**WORK TO BE COMPLETED:**
Take the entries below and print, exactly, the stretch from the line containing "Report Compliance Issue (145, 2490)" through the line containing "Submit (55, 727)", both included.

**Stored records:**
.....
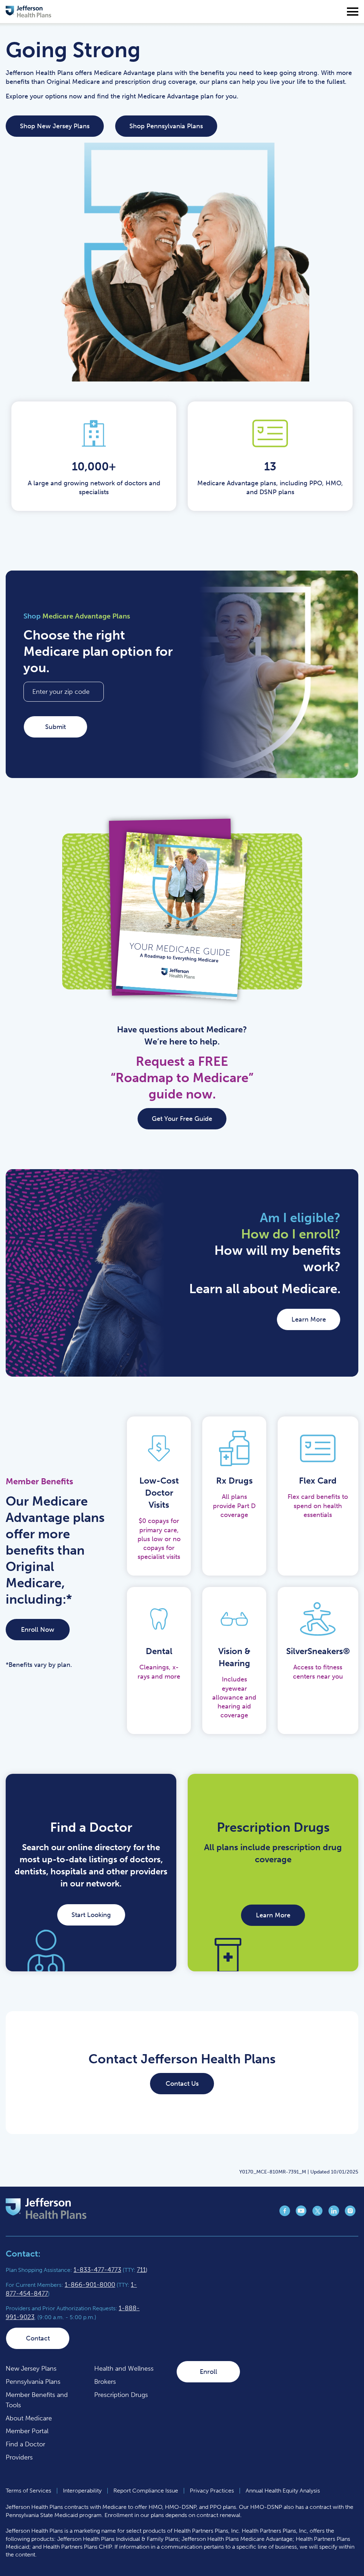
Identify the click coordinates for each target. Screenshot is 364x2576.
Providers (19, 2457)
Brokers (105, 2382)
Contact (38, 2338)
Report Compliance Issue (145, 2490)
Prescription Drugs (121, 2395)
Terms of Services (28, 2490)
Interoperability (82, 2490)
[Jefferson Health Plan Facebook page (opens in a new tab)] (284, 2214)
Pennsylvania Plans (33, 2382)
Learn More (308, 1319)
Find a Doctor (25, 2444)
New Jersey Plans (31, 2368)
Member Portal (27, 2431)
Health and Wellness (124, 2368)
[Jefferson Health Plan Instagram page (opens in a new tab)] (350, 2214)
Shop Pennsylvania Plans (166, 126)
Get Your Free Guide (182, 1119)
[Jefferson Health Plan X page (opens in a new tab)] (317, 2214)
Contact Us (182, 2084)
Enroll (208, 2372)
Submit (55, 727)
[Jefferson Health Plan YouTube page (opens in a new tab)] (301, 2214)
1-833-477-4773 (97, 2270)
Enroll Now (37, 1629)
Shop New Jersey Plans (55, 126)
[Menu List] (352, 11)
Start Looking (91, 1915)
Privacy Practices (212, 2490)
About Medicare (29, 2418)
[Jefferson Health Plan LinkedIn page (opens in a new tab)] (333, 2214)
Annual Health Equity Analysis (283, 2490)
.....
**THE COMPLETED TASK:**
Report Compliance Issue (145, 2490)
Prescription Drugs (121, 2395)
Terms of Services (28, 2490)
Interoperability (82, 2490)
[Jefferson Health Plan Facebook page (opens in a new tab)] (284, 2214)
Pennsylvania Plans (33, 2382)
Learn More (308, 1319)
Find a Doctor (25, 2444)
New Jersey Plans (31, 2368)
Member Portal (27, 2431)
Health and Wellness (124, 2368)
[Jefferson Health Plan Instagram page (opens in a new tab)] (350, 2214)
Shop Pennsylvania Plans (166, 126)
Get Your Free Guide (182, 1119)
[Jefferson Health Plan X page (opens in a new tab)] (317, 2214)
Contact Us (182, 2084)
Enroll (208, 2372)
Submit (55, 727)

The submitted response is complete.